Communities and businesses are working to recover and conservationists are raising concerns about how the storm has affected endangered species.
JJ Apodaca, executive director of the Amphibian and Reptile Conservancy, said one species in particular, the hellbender salamander, has suffered greatly.
"Hellbenders are a large aquatic salamander and several of those have been found dead across the region," Apodaca reported. "You can just imagine that something that's two feet long and doesn't really swim that well can't really escape the devastation."
Apodaca described the damage to habitats such as the Hickory Nut Gorge as catastrophic. He noted entire slopes and hillsides of trees have been wiped out, resulting in a complete loss of habitat for many species. While conservationists are still assessing the long-term effects, he stressed the outlook raises serious concerns for the future of the ecosystems.

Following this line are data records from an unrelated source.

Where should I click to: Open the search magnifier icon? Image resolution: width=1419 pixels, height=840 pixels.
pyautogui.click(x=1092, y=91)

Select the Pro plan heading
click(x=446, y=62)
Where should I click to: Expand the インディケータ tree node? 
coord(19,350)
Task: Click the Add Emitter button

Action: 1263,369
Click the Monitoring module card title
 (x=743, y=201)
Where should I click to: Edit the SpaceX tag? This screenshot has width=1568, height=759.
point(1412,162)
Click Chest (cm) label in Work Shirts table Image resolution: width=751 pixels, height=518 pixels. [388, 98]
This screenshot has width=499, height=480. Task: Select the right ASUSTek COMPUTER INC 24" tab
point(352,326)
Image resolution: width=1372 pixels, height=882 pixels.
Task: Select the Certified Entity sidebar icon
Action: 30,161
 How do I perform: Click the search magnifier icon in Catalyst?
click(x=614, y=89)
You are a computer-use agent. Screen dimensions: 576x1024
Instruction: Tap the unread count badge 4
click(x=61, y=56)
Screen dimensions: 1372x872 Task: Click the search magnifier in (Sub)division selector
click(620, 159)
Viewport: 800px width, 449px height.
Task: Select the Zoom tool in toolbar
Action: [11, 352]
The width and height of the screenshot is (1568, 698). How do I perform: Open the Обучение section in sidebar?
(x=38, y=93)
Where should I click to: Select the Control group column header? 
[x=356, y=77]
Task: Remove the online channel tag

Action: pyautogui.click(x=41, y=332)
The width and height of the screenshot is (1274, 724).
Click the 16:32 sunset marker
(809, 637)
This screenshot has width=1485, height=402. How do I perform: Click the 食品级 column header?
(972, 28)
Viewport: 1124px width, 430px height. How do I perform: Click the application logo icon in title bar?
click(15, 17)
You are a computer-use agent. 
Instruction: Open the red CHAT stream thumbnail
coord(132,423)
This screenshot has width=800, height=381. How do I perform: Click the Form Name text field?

Dalton George, national grassroots organizer for the Endangered Species Coalition and mayor pro tem of Boone, emphasized the importance of prioritizing wildlife and environmental health during recovery efforts. He pointed to greener infrastructure as a solution, prioritizing designs allowing wildlife to move freely, protecting clean water and managing stormwater effectively. He said the steps are essential to balancing recovery with long-term sustainability.
"With salamanders, with wildlife, here in the Appalachian Mountains, they need those protections now more than ever as we see the impacts of climate change and the extinction crisis happening globally," George asserted.
George highlighted the importance of the Endangered Species Act as a critical tool for preserving wildlife and their habitats. However, the act has faced repeated attacks in Congress. Conservationists say continued public support and advocacy are key to ensuring it remains a strong safeguard for the region's wildlife and ecosystems.